Не говоря ни слова, Жан переместился к центру кухни. Воцарилась тишина.
Вдруг на ступеньках лестницы меня поразила молния, и я задрожал с ног до головы.
Кристально чистый крик пронзил все тело — нечеловеческий крик, абсолютно животный вопль прозвучал так громко, что сестра с братом тут же бросились в объятья к матери, полагая, будто в окно залетела птица.
Слегка очнувшись, я преодолел последние ступеньки. Мы увидели приросшего к стулу отца и остолбеневшую мать. Словно на спектакле, Жан широко развел руки, как самый большой из альбатросов, и сам весь превратился в птицу. Он медленно крутился, будто его подхватил порыв ветра, и эта воображаемая буря лишь веселила его. Полное перевоплощение. Хлопая руками, как бы помогая себе набрать больше воздуха в грудь, он издал еще раз божественную ноту — чистый, непревзойденный вопль — с силой, от которой застывала кровь в жилах. Глядя на прекрасного ребенка-птицу, я не смог сдержаться, и по щекам потекли слезы.
Жан больше не останавливался — он стал чайкой. Словно впав в транс, он парил между ветрами. Звуки, похожие на острые лезвия, вырывались наружу. Выгибаясь дугой, Жан пел, выпуская стрелы в кухонный потолок, и каждый из присутствующих превратился в мишень эмоциональной разрядки, которая достигала нас с каждым криком.

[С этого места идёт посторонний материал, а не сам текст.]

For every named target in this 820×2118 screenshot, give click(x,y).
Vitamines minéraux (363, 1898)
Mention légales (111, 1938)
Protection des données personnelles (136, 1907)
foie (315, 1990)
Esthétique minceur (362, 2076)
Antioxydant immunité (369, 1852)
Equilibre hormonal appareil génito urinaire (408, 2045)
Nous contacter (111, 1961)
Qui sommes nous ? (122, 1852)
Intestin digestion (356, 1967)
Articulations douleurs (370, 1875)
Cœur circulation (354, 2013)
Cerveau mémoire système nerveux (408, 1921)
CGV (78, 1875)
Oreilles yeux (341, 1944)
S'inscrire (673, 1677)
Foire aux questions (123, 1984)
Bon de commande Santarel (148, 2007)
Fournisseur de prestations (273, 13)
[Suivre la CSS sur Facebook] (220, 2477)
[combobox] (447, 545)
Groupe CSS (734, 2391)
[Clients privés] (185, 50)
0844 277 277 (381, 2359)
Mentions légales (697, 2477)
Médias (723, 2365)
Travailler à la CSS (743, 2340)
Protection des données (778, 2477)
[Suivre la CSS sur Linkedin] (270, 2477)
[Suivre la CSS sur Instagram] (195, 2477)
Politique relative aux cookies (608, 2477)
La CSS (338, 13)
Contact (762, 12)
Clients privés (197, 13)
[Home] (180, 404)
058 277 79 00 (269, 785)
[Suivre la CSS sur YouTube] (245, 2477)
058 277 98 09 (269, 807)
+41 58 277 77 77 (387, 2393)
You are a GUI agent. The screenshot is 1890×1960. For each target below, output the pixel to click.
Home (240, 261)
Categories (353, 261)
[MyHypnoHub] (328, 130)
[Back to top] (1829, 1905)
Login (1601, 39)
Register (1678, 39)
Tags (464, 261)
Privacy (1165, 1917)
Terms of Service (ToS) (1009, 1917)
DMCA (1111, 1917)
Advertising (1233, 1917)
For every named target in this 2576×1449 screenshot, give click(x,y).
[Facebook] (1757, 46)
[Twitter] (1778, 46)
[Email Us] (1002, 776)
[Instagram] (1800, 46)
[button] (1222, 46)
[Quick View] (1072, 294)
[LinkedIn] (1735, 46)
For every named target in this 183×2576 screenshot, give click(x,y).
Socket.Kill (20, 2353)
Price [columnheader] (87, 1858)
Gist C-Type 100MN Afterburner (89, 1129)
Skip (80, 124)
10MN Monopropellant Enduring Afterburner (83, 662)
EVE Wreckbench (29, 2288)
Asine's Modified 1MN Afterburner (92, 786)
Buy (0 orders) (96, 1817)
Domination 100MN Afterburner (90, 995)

Затем он умолк, и повисла тишина. Жан смотрел на нас большими голубыми глазами. Недавний пыл не оставил и следа на его лице — ни затрудненного дыхания, ни одышки. Гнездившаяся в груди птица являлась его неотъемлемой частью и могла пробудиться в любой момент с ошеломляющей естественностью. Наполовину человек, наполовину птица.
По-прежнему не двигаясь со стула, отец прошептал:
— Черт побери, вот это помяукал…
Брат потянулся к матери и задал главный вопрос:
— Мама, как он это делает?
Она не находила ответа, поскольку осознавала: мы стали свидетелями чуда и никакие слова не опишут этот момент. Я стоял как вкопанный, но глазами впивался в эту неизвестную птицу, стремясь разгадать ее тайну.
Посреди полного штиля отец произнес на идеальном французском без примесей пикардийского:
— Приходи завтра вечером, я научу тебя петь как большой кроншнеп.
И эти слова подтвердили: обряд инициации пройден, мальчик и пастух заключили пакт — пакт между ребенком и бухтой Соммы.